---- Extract provided

United States Court of Appeals, Eighth Circuit

March 26, 2018

International Alliance of Theatrical Stage Employees, Moving Picture Technicians, Artists and Allied Crafts of the United States, its Territories and Canada, Local Union No. 151 Petitioner
v.
National Labor Relations Board Respondent Katie Martens National Labor Relations Board Petitioner
v.
International Alliance of Theatrical Stage Employees, Moving Picture Technicians, Artists and Allied Crafts of the United States, its Territories and Canada, Local Union No. 151 Respondent Katie M. Martens National Labor Relations Board

          Submitted: October 18, 2017

          Before SMITH, Chief Judge, GRUENDER and BENTON, Circuit Judges.

          SMITH, Chief Judge.

         The International Alliance of Theatrical Stage Employees, Moving Picture Technicians, Artists and Allied Crafts of the United States, Its Territories and Canada, Local No. 151 (IATSE) petitions for review of the National Labor Relations Board ("Board") decision finding IATSE violated the National Labor Relations Act (NLRA) through its hiring practices. The Board cross-applies for enforcement of the decision and order. We deny the petition for review and grant the cross-application for enforcement.

         I. Background

         IATSE furnishes labor for entertainment-venue employers, supplying stagehands, riggers, and lighting technicians to employers who require such services for entertainment events. Two such employers are The Freeman Companies, d/b/a Freeman Decorating Services, Inc. ("Freeman") and SMG, specifically SMG's place of business called the Pershing Center in Lincoln, Nebraska ("SMG Pershing"). The Board issued a complaint alleging IATSE had operated an exclusive hiring hall with respect to Freeman and SMG Pershing and had violated section 8(b)(1)(A) and (2) of the NLRA. The Board alleged that IATSE: (1) discriminated against nonunion employees by granting priority to its own members for job referrals; (2) refused to refer two employees to a particular job in February 2013; (3) suspended seven members from its referral list; (4) had maintained a rule in its constitution and bylaws prohibiting legal proceedings against it by its members without providing for the four-month limitation required by section 101(a)(4) of the Labor Management Reporting and Disclosure Act; (5) followed a job-referral rule that allowed IATSE to refuse to refer an employee in order to collect a fine; (6) failed to remit certain bonuses to employees who are not IATSE members; and (7) failed to remit such bonuses to certain individuals for improper reasons. IATSE denied all allegations.

         After a trial in early 2014, the administrative law judge (ALJ) found all the allegations to be supported by the evidence, except the fourth: that IATSE violated the NLRA by failing to include certain language in its constitution and bylaws. The Board affirmed the ALJ's rulings and findings, adopting her opinion with limited modifications, in fall 2016.

--------

§ Goal 1: Copy the rows word for word, starting at the line containing "Given: Open the Hide Rejected filter dropdown" and ending at the line containing "The height and".

---- Exercise inputs

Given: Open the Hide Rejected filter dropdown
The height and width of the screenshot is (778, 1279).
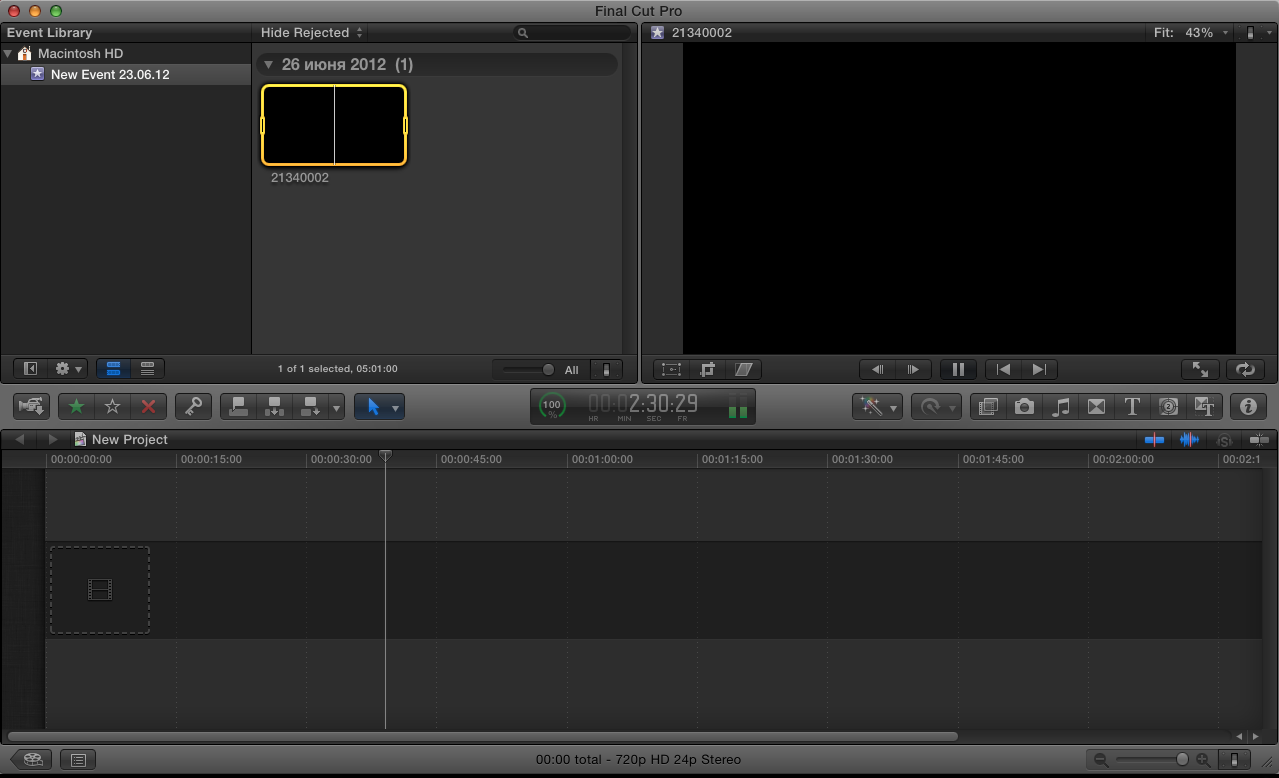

--------
---- Exercise inputs

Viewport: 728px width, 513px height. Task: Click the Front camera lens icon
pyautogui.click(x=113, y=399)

--------
---- Exercise inputs

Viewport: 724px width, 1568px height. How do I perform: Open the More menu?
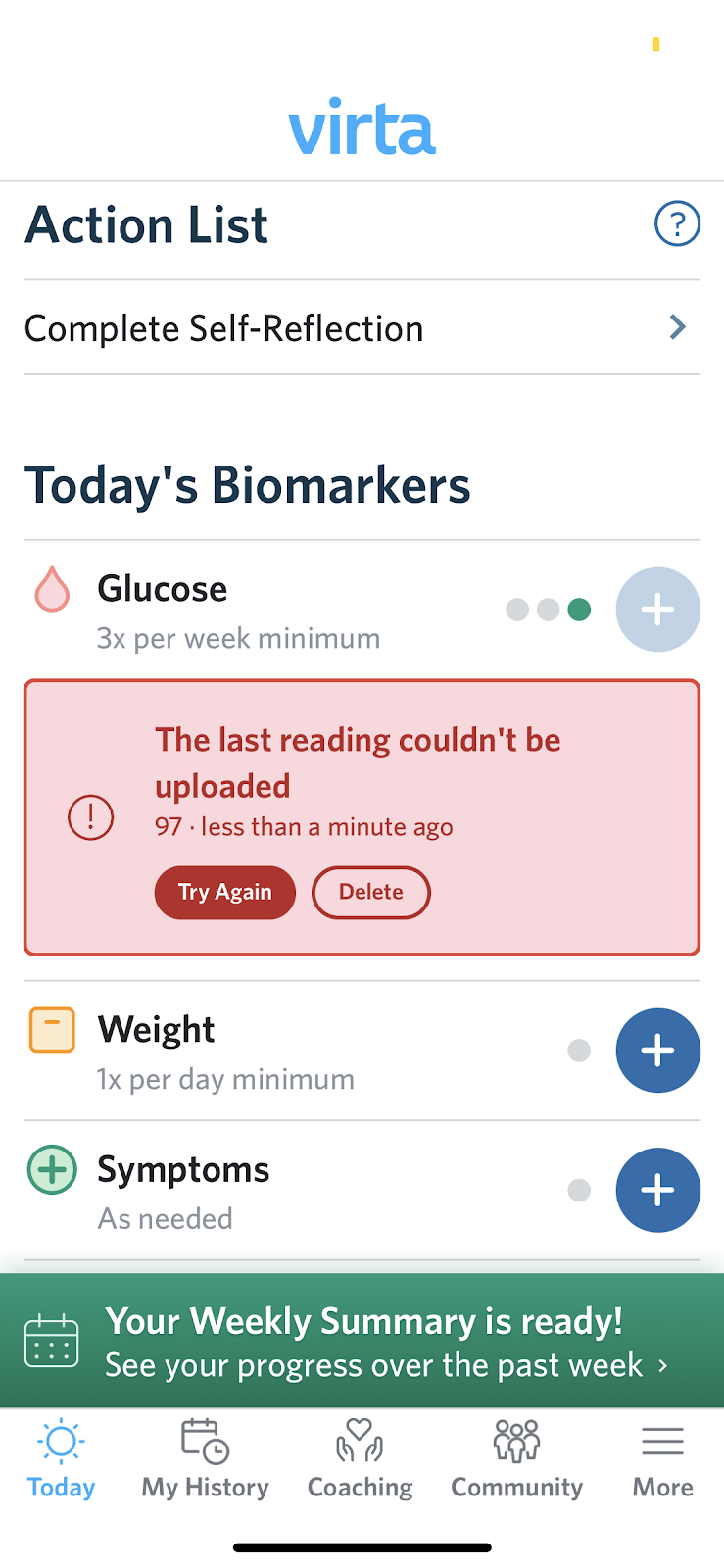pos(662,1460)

--------

§ Goal 2: In the court opinion, which of the Board's allegations did the administrative law judge find unsupported by the evidence?

§ Output 1:
Given: Open the Hide Rejected filter dropdown
The height and width of the screenshot is (778, 1279).

§ Output 2: The fourth allegation, that IATSE violated the NLRA by failing to include certain language in its constitution and bylaws.